_PROBLEM DESCRIPTION_: The answer must reproduce the listing exactly, with every picture left out.

_EXERCISE MATERIAL_:
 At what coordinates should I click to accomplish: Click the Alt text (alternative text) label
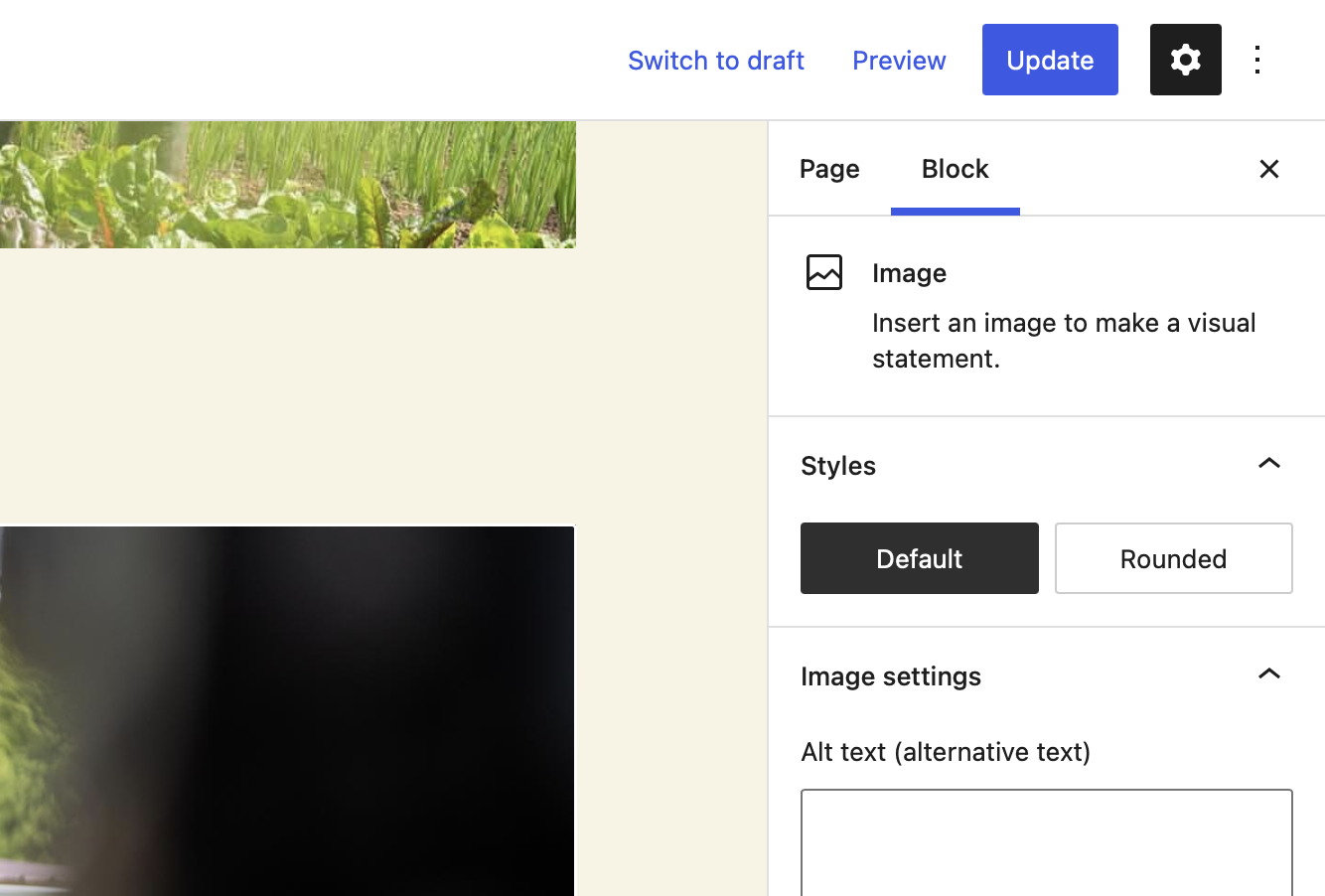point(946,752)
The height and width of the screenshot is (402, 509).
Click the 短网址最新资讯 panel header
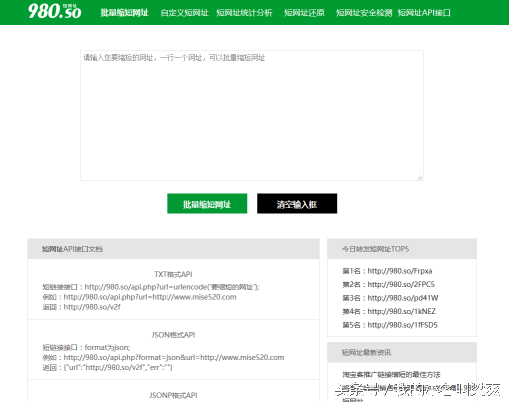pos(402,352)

_PROBLEM SOLUTION_:
 At what coordinates should I click to accomplish: Click the Alt text (alternative text) label
point(946,752)
The height and width of the screenshot is (402, 509).
Click the 短网址最新资讯 panel header
pos(402,352)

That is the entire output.